Layer 2 Host Discovery With PowerShell In Under A Second

In the previous post on ICMP, Ping, and Traceroute I discussed a method of detecting hosts on a network when the firewall may be set to block ICMP Echo Requests. The solution to this was to use ARP, even if a host firewall is set to block all IP based traffic, ARP is a layer 2 protocol that isn’t affected. In short, we send out ARP requests, and either listen for the return replies, or check the ARP cache. This isn’t a new concept, there are many other tools such as ARPPing, but I haven’t seen a native PowerShell solution.

In addition to finding hosts with strict firewall rules, we should also gain performance improvements as we’re discarding the whole ICMP Echo business - we don’t need to wait for hosts to respond to pings.

As often happens with tech, the journey is as interesting as the end result as that’s where you learn, and this was definitely a great learning experience. We’ll start of with the final script as that’s no doubt what most are interested in, and then I’ll dive a bit into why it’s written the way it is for those interested.

Layer 2 Host Detection With PowerShell

Here is the function, please note that it is also on GitHub, and on the PowerShell Gallery repository. Those versions are likely to be updated as required - the code below is the first iteration and is only used to illustrate the concept.

function Find-LANHosts {
    [Cmdletbinding()]

    Param (
        [Parameter(Mandatory, Position=1)]
        [string[]]$IP,

        [Parameter(Mandatory=$false, Position=2)]
        [ValidateRange(0,15000)]
        [int]$DelayMS = 2,
        
        [ValidateScript({
            $IsAdmin = New-Object Security.Principal.WindowsPrincipal([Security.Principal.WindowsIdentity]::GetCurrent())
            if ($IsAdmin.IsInRole([Security.Principal.WindowsBuiltInRole]::Administrator)) {
                $True
            } 
            else {
                Throw "Must be running an elevated prompt to use ClearARPCache"
            }
        })]
        [switch]$ClearARPCache
    )

    $ASCIIEncoding = New-Object System.Text.ASCIIEncoding
    $Bytes = $ASCIIEncoding.GetBytes("a")
    $UDP = New-Object System.Net.Sockets.Udpclient

    if ($ClearARPCache) {
        arp -d
    }

    $Timer = [System.Diagnostics.Stopwatch]::StartNew()

    $IP | ForEach-Object {
        $UDP.Connect($_,1)
        [void]$UDP.Send($Bytes,$Bytes.length)
        if ($DelayMS) {
            [System.Threading.Thread]::Sleep($DelayMS)
        }
    }

    $Hosts = arp -a

    $Timer.Stop()
    if ($Timer.Elapsed.TotalSeconds -gt 15) {
        Write-Warning "Scan took longer than 15 seconds, ARP entries may have been flushed.
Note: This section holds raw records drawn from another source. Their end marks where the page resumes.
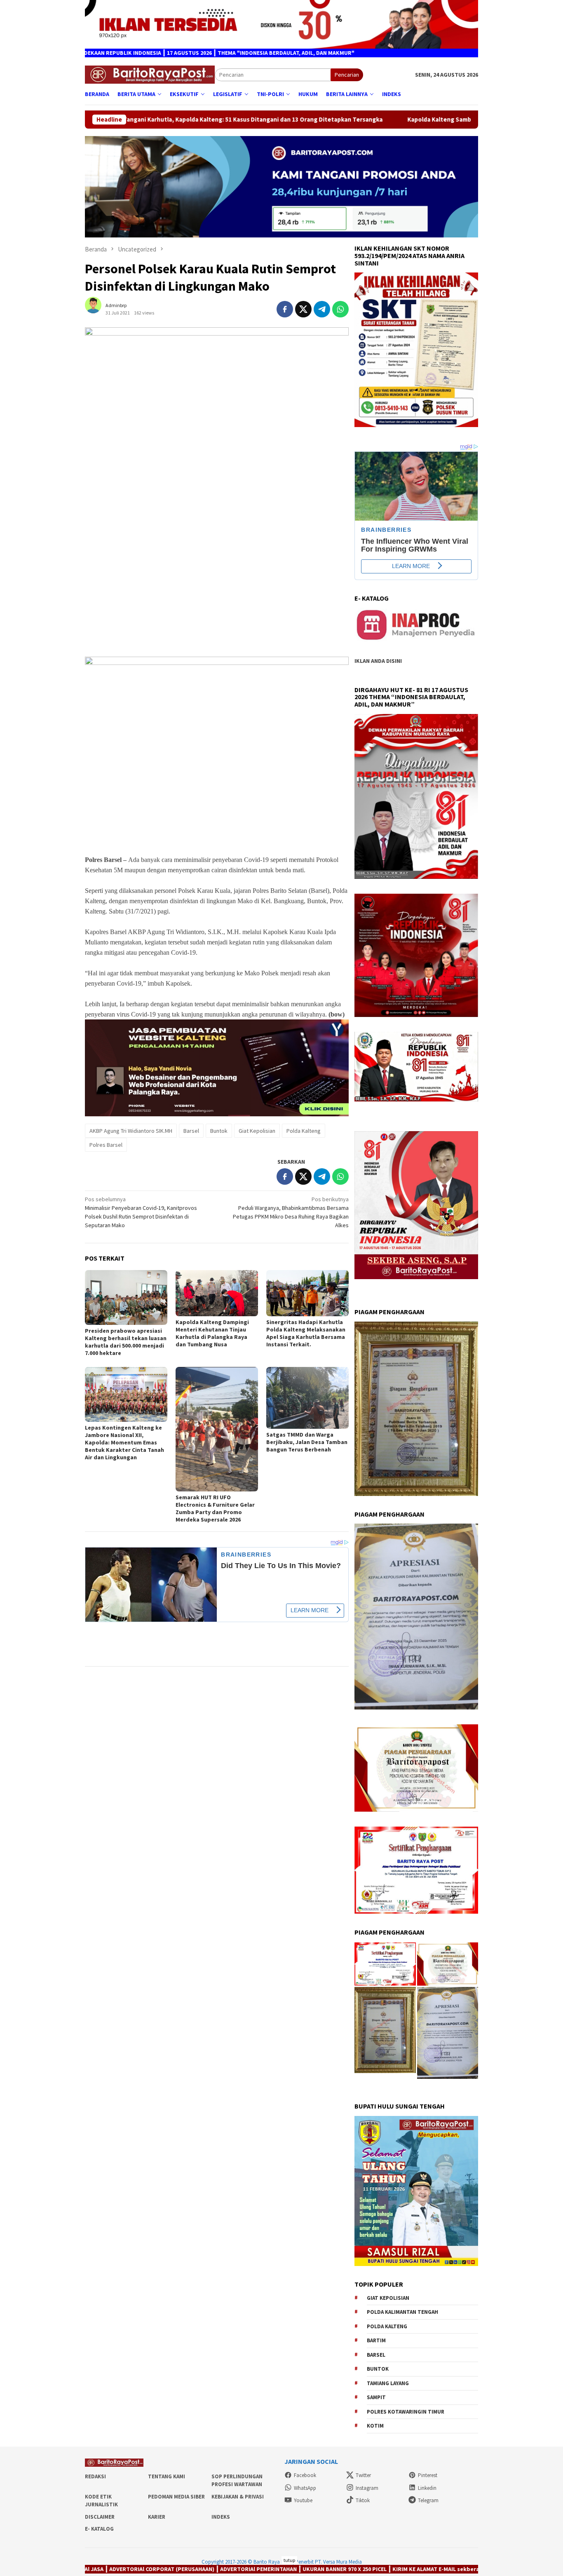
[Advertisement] (217, 591)
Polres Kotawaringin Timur (405, 2411)
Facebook (305, 2475)
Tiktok (363, 2500)
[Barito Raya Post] (150, 74)
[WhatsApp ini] (340, 309)
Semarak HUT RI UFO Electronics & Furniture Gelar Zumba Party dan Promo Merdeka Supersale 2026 (215, 1508)
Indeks (220, 2516)
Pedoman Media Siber (176, 2496)
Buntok (219, 1130)
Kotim (375, 2425)
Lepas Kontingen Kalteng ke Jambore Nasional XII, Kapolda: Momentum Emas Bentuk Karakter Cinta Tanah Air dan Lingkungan (124, 1442)
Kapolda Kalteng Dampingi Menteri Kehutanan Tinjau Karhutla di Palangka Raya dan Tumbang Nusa (212, 1333)
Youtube (303, 2500)
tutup (289, 2560)
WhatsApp (305, 2487)
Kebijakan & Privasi (237, 2496)
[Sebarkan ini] (285, 309)
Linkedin (427, 2487)
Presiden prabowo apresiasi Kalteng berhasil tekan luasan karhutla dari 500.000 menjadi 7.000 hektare (126, 1342)
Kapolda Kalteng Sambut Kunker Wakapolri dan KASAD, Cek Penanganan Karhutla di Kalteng (383, 119)
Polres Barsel (105, 1144)
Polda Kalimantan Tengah (402, 2311)
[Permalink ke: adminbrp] (97, 308)
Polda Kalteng (303, 1130)
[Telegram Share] (322, 309)
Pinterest (427, 2475)
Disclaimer (100, 2516)
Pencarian (347, 74)
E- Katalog (99, 2528)
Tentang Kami (166, 2476)
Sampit (376, 2397)
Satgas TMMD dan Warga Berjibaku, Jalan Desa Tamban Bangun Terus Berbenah (306, 1442)
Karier (156, 2516)
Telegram (428, 2500)
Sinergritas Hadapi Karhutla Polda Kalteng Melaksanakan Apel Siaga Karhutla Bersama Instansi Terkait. (305, 1333)
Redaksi (95, 2476)
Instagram (367, 2487)
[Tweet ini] (303, 309)
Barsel (191, 1130)
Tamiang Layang (388, 2383)
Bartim (376, 2340)
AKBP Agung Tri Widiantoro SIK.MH (130, 1130)
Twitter (363, 2475)
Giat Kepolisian (257, 1130)
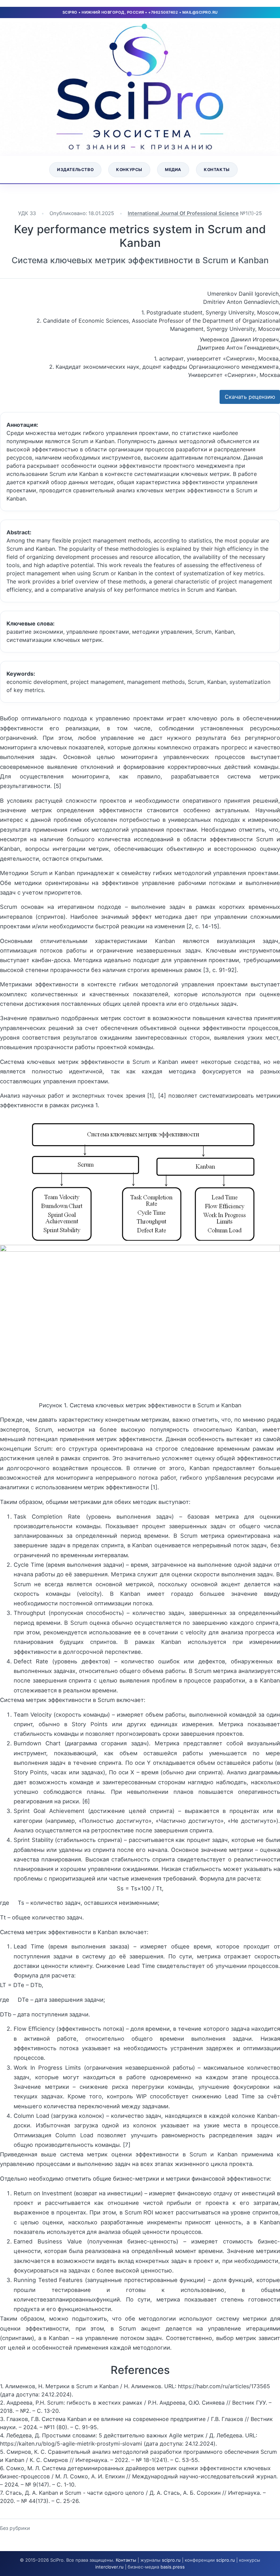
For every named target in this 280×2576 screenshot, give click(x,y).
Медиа (173, 169)
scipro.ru (171, 2560)
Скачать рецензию (250, 396)
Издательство (75, 169)
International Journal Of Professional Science (183, 213)
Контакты (217, 169)
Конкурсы (129, 169)
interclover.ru (109, 2567)
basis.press (172, 2567)
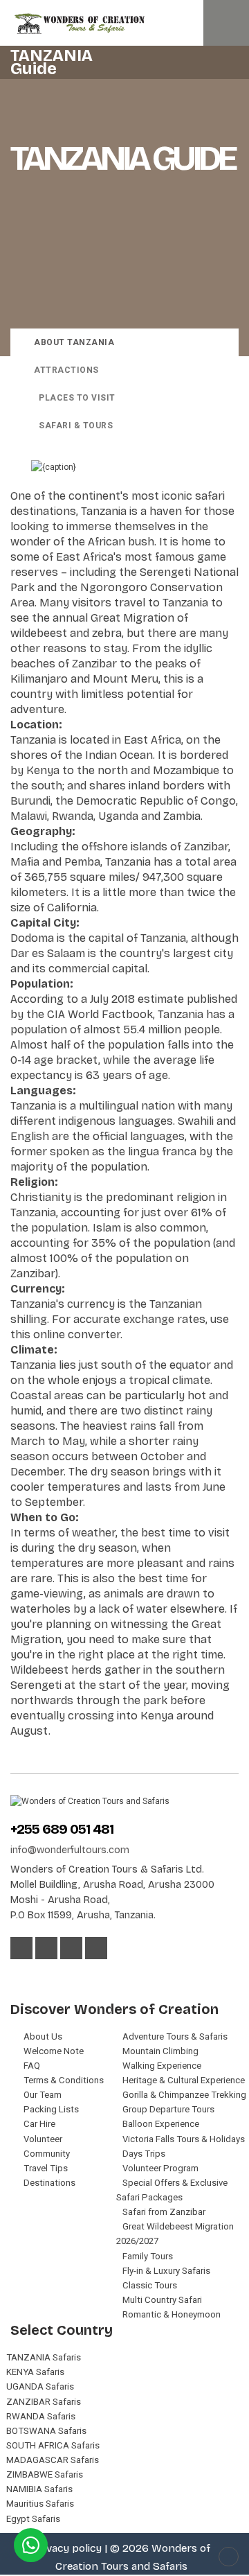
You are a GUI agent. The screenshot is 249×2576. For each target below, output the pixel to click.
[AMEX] (57, 1976)
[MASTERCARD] (39, 1976)
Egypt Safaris (33, 2519)
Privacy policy (67, 2548)
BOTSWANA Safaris (46, 2431)
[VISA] (18, 1976)
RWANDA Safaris (40, 2416)
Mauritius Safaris (40, 2503)
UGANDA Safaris (40, 2386)
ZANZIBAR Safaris (43, 2402)
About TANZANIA (74, 342)
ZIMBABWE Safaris (44, 2474)
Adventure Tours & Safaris (175, 2036)
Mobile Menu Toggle (226, 23)
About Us (43, 2036)
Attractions (66, 370)
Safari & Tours (76, 425)
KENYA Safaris (35, 2372)
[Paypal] (75, 1976)
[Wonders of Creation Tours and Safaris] (124, 23)
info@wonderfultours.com (69, 1850)
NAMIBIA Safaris (39, 2489)
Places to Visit (77, 398)
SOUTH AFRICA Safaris (53, 2445)
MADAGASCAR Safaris (52, 2460)
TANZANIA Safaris (43, 2357)
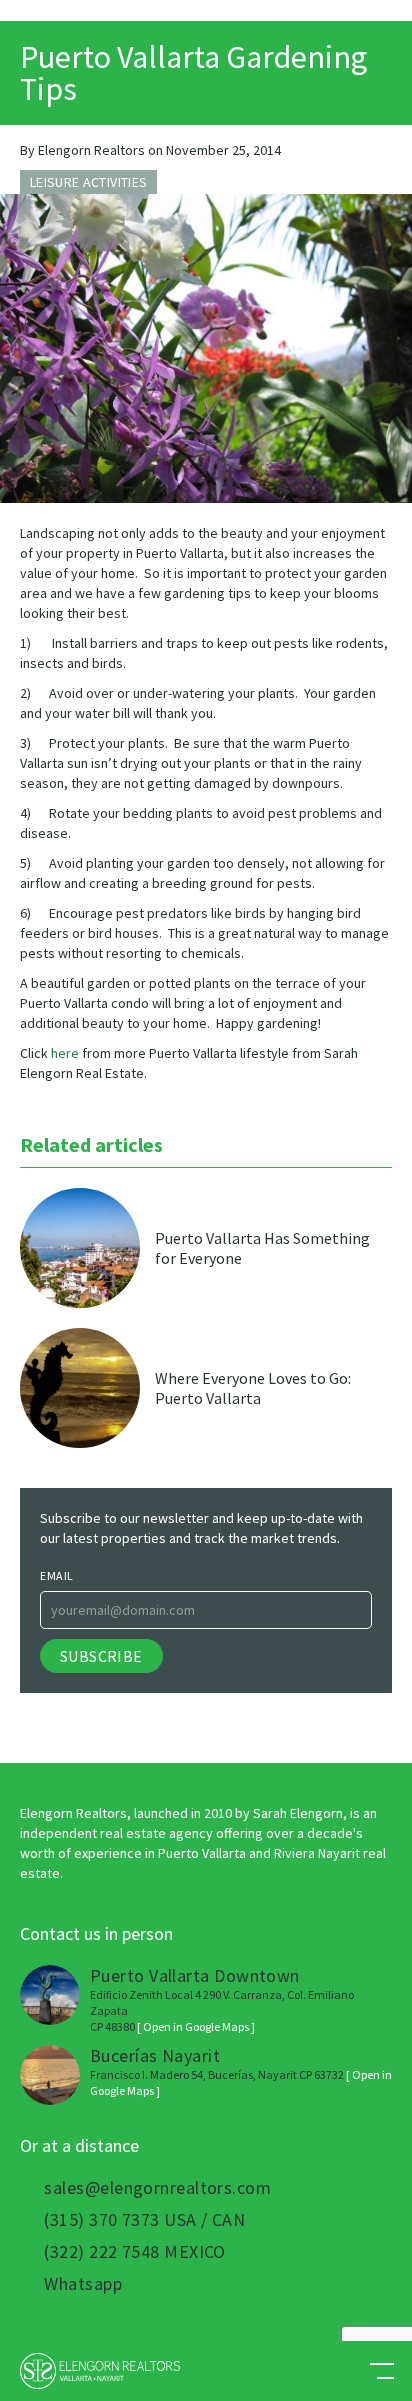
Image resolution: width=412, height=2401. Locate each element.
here (65, 1053)
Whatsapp (83, 2284)
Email (57, 1575)
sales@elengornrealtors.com (157, 2188)
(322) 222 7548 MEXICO (134, 2252)
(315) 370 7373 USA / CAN (144, 2220)
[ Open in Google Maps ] (196, 2026)
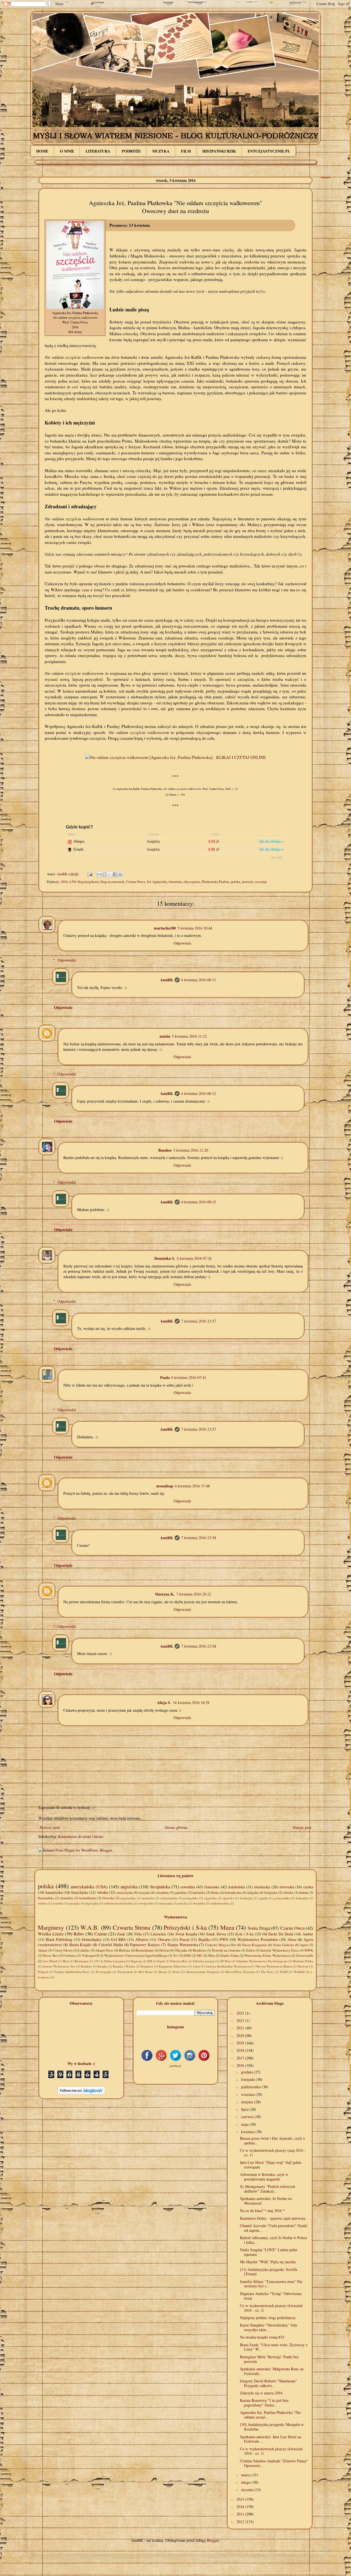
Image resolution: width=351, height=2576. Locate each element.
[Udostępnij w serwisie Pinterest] (120, 874)
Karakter (86, 1966)
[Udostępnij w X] (109, 874)
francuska (211, 1886)
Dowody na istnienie (226, 1950)
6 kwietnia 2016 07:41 (188, 1377)
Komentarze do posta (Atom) (80, 1836)
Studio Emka (229, 1955)
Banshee (165, 1150)
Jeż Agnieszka (157, 881)
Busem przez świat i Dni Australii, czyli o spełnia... (272, 2140)
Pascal (184, 1939)
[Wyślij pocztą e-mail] (99, 874)
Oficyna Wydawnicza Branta (274, 1966)
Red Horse (145, 1972)
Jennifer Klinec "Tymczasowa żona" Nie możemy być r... (271, 2284)
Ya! (175, 1955)
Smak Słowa (216, 1934)
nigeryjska (91, 1903)
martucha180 (165, 928)
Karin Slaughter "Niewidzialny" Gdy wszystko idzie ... (268, 2327)
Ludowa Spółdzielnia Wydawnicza (228, 1966)
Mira (211, 1955)
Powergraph (103, 1972)
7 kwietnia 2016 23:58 (198, 1537)
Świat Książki (186, 1934)
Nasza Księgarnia (254, 1945)
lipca (245, 2109)
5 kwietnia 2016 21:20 (190, 1150)
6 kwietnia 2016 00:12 (198, 1093)
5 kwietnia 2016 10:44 (194, 928)
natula (165, 1036)
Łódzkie (84, 1950)
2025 (240, 2013)
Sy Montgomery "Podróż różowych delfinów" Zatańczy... (267, 2189)
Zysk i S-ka (244, 1934)
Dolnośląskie (91, 1939)
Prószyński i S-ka (185, 1927)
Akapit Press (104, 1950)
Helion (164, 1950)
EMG (187, 1955)
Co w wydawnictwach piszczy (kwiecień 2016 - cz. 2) (271, 2308)
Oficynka (181, 1950)
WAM (284, 1972)
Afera (291, 1939)
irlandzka (66, 1898)
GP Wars (225, 1961)
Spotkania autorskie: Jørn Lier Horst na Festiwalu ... (270, 2439)
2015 (240, 2499)
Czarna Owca (135, 881)
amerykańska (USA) (88, 1886)
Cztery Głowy (63, 1950)
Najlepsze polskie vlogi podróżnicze (268, 2317)
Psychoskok (125, 1972)
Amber (307, 1934)
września (248, 2094)
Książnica (147, 1966)
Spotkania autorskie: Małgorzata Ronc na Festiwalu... (272, 2371)
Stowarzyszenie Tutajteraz (202, 1972)
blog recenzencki (112, 881)
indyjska (253, 1892)
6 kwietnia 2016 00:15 (198, 1201)
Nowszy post (50, 1827)
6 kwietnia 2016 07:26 (194, 1258)
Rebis (78, 1933)
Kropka (102, 1966)
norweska (286, 1886)
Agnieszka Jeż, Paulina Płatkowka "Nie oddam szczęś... (270, 2415)
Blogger (213, 2540)
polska (235, 881)
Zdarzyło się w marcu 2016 (261, 2393)
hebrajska (302, 1898)
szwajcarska (146, 1903)
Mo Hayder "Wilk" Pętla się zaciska (268, 2261)
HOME (42, 151)
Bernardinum (144, 1950)
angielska (128, 1886)
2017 (240, 2058)
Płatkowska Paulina (216, 881)
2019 (240, 2043)
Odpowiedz (182, 943)
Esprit (161, 1961)
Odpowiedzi (66, 960)
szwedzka (187, 1886)
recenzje (261, 881)
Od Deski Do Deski (277, 1934)
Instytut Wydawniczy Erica (280, 1950)
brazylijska (79, 1892)
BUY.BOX (276, 857)
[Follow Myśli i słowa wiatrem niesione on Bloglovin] (81, 2093)
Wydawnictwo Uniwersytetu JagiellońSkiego (136, 1955)
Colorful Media (111, 1944)
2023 (240, 2020)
Recommend lowering DelayMS parameter"
    }

    $Hosts = $Hosts | Where-Object {$_ -match "dynamic"} | % {($_.trim() -replace " {1,}",",") | ConvertFrom-Csv -Header "IP","MACAddress"}
    $Hosts = $Hosts | Where-Object {$_.IP -in $IP}

    Write-Output $Hosts
}

It takes a few parameters and we’re going to quickly cover them.

-IP [string[]]

This is the only mandatory parameter, which is one more IP addresses, typically it will be an array of all usable IPs on your subnet. There are a few ways to generate this, one is to use my PSNetAddressing module, otherwise if you only need to scan a /24, the following is an easy option.

$IPs = 1..254 | % {"10.250.1.$_"}

-DelayMS [int]

This is a delay in milliseconds between packets being sent. I discuss it in more detail further below, but consider increasing it if you’re on an unreliable LAN or poor Wi-Fi connection where latency and packet drops may be occurring. I found a 1ms delay to provide reliable results, but the default is set to 2 as an extra buffer.

-ClearARPCache

This is simply a switch, it clears the ARP cache before starting the scan. It is recommended, but does require an administrative prompt.

Examples

The following examples assume an array called $IP was previously created with all usable IP addresses on the subnet.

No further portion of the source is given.